Passage to read —
────────────────────────────────────────

When policymakers discuss health care, they often talk about “bending the cost curve” rather than “cutting costs.” That’s because costs have increased so much, for so long, and seemingly so inevitably, that anything beyond “bending” sounds unrealistic.
In recent days, Arkansas has made two announcements indicating it actually is bending the cost curve, at least temporarily. In fact, in one way it even cut costs.
On Friday, the Arkansas Insurance Department announced next year’s rate increase requests made by insurers on the insurance exchange. That’s the online marketplace for individuals and small businesses created by the Affordable Care Act, otherwise known as Obamacare. It’s where I buy my family’s insurance.
The requests were notably low. Blue Cross, the largest insurer with 186,510 affected lives, requested a 4.4 percent increase. Ambetter, which covers 85,373 people, asked for 4.6 percent. Qualchoice, which covers about 31,000 between its two plans, requested 1.5 percent for one plan and 1.06 percent for the other.

────────────────────────────────────────

Extracted data —
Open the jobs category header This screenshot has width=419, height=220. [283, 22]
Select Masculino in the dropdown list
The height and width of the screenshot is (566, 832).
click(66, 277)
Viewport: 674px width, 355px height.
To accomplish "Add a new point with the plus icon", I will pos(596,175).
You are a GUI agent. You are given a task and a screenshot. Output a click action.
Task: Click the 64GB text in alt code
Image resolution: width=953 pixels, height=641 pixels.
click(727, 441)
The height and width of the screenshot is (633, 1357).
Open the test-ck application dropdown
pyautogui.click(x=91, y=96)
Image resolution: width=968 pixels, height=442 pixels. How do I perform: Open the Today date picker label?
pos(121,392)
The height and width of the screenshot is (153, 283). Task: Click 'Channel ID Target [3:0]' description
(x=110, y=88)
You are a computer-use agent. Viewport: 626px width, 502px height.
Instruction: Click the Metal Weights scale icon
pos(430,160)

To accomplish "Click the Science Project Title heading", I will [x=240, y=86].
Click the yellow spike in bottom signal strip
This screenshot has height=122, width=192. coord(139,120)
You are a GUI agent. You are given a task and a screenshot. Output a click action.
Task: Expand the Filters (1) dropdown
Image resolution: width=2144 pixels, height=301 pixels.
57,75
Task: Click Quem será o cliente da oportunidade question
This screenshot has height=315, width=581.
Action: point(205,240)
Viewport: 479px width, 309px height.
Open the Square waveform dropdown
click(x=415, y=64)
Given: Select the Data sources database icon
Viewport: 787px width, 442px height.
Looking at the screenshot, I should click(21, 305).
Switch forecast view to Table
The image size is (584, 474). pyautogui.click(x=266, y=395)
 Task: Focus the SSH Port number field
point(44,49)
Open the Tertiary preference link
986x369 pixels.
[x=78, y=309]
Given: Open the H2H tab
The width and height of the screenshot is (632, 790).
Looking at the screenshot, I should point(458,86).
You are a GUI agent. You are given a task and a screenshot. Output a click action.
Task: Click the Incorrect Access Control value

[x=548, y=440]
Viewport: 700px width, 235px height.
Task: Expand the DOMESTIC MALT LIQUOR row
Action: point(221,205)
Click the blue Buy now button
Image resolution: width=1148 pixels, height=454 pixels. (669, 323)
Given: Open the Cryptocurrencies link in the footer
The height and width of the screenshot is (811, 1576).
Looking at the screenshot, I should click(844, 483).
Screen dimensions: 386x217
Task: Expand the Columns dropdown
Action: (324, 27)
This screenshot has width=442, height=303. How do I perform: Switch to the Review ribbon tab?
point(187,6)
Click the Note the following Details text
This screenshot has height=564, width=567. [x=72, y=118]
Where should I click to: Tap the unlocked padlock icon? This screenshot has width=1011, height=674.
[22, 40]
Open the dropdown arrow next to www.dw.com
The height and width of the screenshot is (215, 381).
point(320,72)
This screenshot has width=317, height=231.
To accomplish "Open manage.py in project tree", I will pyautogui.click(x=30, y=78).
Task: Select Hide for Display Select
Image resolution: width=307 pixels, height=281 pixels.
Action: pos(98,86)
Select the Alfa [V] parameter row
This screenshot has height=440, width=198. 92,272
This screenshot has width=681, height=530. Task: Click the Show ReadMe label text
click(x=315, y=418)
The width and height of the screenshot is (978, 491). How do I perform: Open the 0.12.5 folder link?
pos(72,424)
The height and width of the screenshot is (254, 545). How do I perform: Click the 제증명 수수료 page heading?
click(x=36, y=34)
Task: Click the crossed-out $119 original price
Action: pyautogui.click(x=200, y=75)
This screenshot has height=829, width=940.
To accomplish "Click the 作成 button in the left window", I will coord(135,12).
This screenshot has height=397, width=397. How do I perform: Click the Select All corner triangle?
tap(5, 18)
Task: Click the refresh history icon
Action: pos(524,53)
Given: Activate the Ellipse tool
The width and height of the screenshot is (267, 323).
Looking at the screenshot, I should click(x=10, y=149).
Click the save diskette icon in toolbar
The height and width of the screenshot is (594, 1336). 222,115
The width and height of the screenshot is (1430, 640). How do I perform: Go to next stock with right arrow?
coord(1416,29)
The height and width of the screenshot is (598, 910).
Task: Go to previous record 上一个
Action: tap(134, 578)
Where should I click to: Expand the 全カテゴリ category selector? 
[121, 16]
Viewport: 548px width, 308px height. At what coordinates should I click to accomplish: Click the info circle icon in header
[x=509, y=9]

────────────────────────────────────────

Activity 1 — List every percentage rate increase requested by an insurer in the passage on Arkansas health insurance rates.
Activity 2 — Print the portion of the passage on Arkansas health insurance rates starting with "In recent days, Arkansas" and going on through "for the other.".
Activity 3 — Proceed with the passage on Arkansas health insurance rates from the point at which it stops.
The entries are material apart from the passage on Arkansas health insurance rates.

Exercise result 1 — 4.4 percent, 4.6 percent, 1.5 percent, 1.06 percent

Exercise result 2 —
In recent days, Arkansas has made two announcements indicating it actually is bending the cost curve, at least temporarily. In fact, in one way it even cut costs.
On Friday, the Arkansas Insurance Department announced next year’s rate increase requests made by insurers on the insurance exchange. That’s the online marketplace for individuals and small businesses created by the Affordable Care Act, otherwise known as Obamacare. It’s where I buy my family’s insurance.
The requests were notably low. Blue Cross, the largest insurer with 186,510 affected lives, requested a 4.4 percent increase. Ambetter, which covers 85,373 people, asked for 4.6 percent. Qualchoice, which covers about 31,000 between its two plans, requested 1.5 percent for one plan and 1.06 percent for the other.

Exercise result 3 —
In comparison, Blue Cross last year raised its rates 14.2 percent, while Ambetter’s increase was 21.4 and Qualchoice’s plans both increased about 25 percent.
Again, we’re bending the cost curve, not cutting costs. This year’s requests are all increases, and all of them but Qualchoice’s are higher than the overall inflation rate. Even this is unsustainable if it continues indefinitely.
Still, it’s good news. Moreover, Arkansas’ rate increases will probably be among the lowest in the country. In fact, the state’s increases have been lower than the national average in recent years.
One reason is the Arkansas Works program, which uses federal dollars to cover 270,676 Arkansans, as of the beginning of July, on those same insurance plans.
The program was created in 2013. It followed a U.S. Supreme Court ruling that states could choose whether or not to expand their Medicaid populations under Obamacare to cover people with incomes up to 138 percent of the poverty level. Medicaid is a federal-state partnership serving the poor and others. Many Republican-leaning states didn’t expand. Arkansas did. However, instead of just making Medicaid bigger, some Republican legislators and Gov. Mike Beebe’s administration enrolled beneficiaries in private insurance plans. Gov. Asa Hutchinson has embraced the expansion and added a work requirement, calling it Arkansas Works.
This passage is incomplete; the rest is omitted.